───── Verilen Metin

On dokuzuncu yüzyılda Babıali’nin Rumeli’ye ilişkin önceliklerinden biri liman şehirleri ile iç merkezleri birbirine bağlayacak ve bunları Dersaadet’e ulaştıracak bir demiryolu ağının kurulmasıydı. Demiryollarının Osmanlı şehirlerine varışı, Balkanlarda modernite deneyimini canlandırdığı gibi, bu şehirlerin ve şehirlilerin kendileri dışındaki dünyaya ekonomik ve sosyal ağlar üzerinden entegre olabilmelerini kolaylaştırdı. Demiryolları yalnızca şehirleri bağlamakla kalmadı, aynı zamanda Osmanlı coğrafyasının sosyal, ekonomik ve mekânsal dokusunu da kökten değiştirdi.
Ahmet Erdem Tozoğlu’nun Demiryolu ve Kent adlı bu çalışması, okurlarını Osmanlı Balkan şehirlerinin iç içe geçmiş hikâyelerine ve İstanbul’dan başlayarak Balkanlara uzanan demiryolu ağının şehirler üzerindeki etkileyici serüvenine tanıklık etmeye çağırıyor. İstanbul’dan Selanik’e, Manastır’dan Edirne ve Dedeağaç’a kadar uzanan bu modernleşme ve dönüşüm yolculuğunda, arşiv belgeleri, edebi eserler ve göz alıcı görsellerle zenginleştirilmiş bir anlatı yer alıyor. Kitapta, Türkiye’de bugüne kadar daha çok ekonomik, siyasi ve askeri açılardan ele alınan demiryolları tarihine dair sosyal ve kültürel bir perspektif sunuluyor.
Önsöz
Oscar Wilde, yazar için “zihnini yaramazlık yapmaya alıştırmış olan kişi” tanımlaması yapar. Pek tabii, her aktarım gibi burada kültürden kültüre tercüme yoluyla kaybolan büyük bir içgörü var, ancak bu haliyle bile yazarlığın bir yaratıcı edim olduğu vurgusu hissedilebilir. Yazılan eser, bir tarih metni olunca bu edimin yaratıcı olduğu kadar ikna edici olma ve pek tabii ki bilimsel olma gibi bir sorumluluğu da var. İşte, yazma eylemi ile ilişkisi çoğunlukla, popüler okuyucu tarafından fazla uzman işi ve hatta “sıkıcı” bulunabilecek metinler yazmaya dair olan akademisyenlerin elinden, okurken adeta “su gibi akan” metinler çıkması çoğu zaman nadirattan. Bu kitabın kaderi de siz okuyucuların teveccühü ile şekillenecek. Temennim, mekân, toplum ve kültür tarihi arakesitinde olan bu metnin siz okurlar için keyifli anlar olarak da hafızalarda yer etmesi.

──────────
───── Veri Bölümü

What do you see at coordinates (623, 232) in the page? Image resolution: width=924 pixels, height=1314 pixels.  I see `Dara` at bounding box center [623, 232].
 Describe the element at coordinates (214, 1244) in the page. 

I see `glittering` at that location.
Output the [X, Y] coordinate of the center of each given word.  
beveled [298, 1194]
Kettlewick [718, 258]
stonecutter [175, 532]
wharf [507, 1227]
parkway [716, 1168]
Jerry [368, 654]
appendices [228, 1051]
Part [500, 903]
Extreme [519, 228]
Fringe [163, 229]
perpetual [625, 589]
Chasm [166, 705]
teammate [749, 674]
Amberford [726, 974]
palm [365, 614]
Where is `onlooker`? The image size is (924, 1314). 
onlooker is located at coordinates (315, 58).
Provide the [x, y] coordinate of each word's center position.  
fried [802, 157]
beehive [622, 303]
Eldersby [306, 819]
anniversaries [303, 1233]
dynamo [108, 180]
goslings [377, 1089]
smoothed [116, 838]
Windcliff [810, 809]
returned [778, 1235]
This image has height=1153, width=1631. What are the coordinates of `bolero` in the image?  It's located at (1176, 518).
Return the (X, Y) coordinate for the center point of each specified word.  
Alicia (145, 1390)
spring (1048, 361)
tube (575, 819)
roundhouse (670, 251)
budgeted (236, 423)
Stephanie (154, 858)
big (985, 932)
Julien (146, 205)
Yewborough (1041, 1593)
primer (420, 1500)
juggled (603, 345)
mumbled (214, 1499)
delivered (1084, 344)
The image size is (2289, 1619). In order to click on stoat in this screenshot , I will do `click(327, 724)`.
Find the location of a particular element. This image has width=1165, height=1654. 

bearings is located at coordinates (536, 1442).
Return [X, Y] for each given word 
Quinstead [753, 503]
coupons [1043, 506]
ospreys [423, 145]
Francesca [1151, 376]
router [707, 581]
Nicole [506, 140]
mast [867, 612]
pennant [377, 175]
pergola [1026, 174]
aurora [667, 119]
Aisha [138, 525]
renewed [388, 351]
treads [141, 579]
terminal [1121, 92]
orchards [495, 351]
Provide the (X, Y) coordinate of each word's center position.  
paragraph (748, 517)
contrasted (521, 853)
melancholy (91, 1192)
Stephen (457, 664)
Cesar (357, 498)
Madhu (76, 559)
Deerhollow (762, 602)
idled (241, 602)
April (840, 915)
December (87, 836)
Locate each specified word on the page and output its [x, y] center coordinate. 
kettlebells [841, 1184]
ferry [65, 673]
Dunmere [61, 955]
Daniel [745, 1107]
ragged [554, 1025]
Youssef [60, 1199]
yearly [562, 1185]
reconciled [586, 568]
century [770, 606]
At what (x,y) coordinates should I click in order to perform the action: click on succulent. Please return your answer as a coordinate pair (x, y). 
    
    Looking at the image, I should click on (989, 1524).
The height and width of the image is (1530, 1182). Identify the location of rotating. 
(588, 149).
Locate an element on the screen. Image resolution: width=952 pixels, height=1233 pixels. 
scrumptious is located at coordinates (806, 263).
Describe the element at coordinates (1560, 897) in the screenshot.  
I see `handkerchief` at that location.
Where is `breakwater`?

──────────

- Görevler
1 > Demiryolu metninde “Ahmet Erdem Tozoğlu’nun” sözcüklerinden başlayıp “bir perspektif sunuluyor.” sözcükleri de dahil olmak üzere biten bölümü aynen yeniden yazar mısınız?
2 > Aşağıdaki ifadeler demiryolu metniyle uyuşuyor mu? Her biri için evet ya da hayır deyip metinden belirleyici sözcükleri aynen alıntılayın.
(a) Babıali’nin Rumeli’ye ilişkin önceliklerinden biri bir demiryolu ağı kurmaktı.
(b) Kitap, demiryolları tarihini yalnızca askeri açıdan ele alıyor.
(c) Önsözdeki yazar tanımı Oscar Wilde’a aittir.
3 > Demiryolu metninde “İstanbul’dan Selanik’e” diye başlayan cümlede hangi şehirler adıyla anılıyor? Hepsini sıralayın.
Bu alıştırmada kayıtlara ihtiyaç duyulmaz.

- Cevap Anahtarı
1 >
Ahmet Erdem Tozoğlu’nun Demiryolu ve Kent adlı bu çalışması, okurlarını Osmanlı Balkan şehirlerinin iç içe geçmiş hikâyelerine ve İstanbul’dan başlayarak Balkanlara uzanan demiryolu ağının şehirler üzerindeki etkileyici serüvenine tanıklık etmeye çağırıyor. İstanbul’dan Selanik’e, Manastır’dan Edirne ve Dedeağaç’a kadar uzanan bu modernleşme ve dönüşüm yolculuğunda, arşiv belgeleri, edebi eserler ve göz alıcı görsellerle zenginleştirilmiş bir anlatı yer alıyor. Kitapta, Türkiye’de bugüne kadar daha çok ekonomik, siyasi ve askeri açılardan ele alınan demiryolları tarihine dair sosyal ve kültürel bir perspektif sunuluyor.

2 >
(a) Evet: “Babıali’nin Rumeli’ye ilişkin önceliklerinden biri liman şehirleri ile iç merkezleri birbirine bağlayacak ve bunları Dersaadet’e ulaştıracak bir demiryolu ağının kurulmasıydı”
(b) Hayır: “Kitapta, Türkiye’de bugüne kadar daha çok ekonomik, siyasi ve askeri açılardan ele alınan demiryolları tarihine dair sosyal ve kültürel bir perspektif sunuluyor.”
(c) Evet: “Oscar Wilde, yazar için “zihnini yaramazlık yapmaya alıştırmış olan kişi” tanımlaması yapar.”

3 > İstanbul, Selanik, Manastır, Edirne, Dedeağaç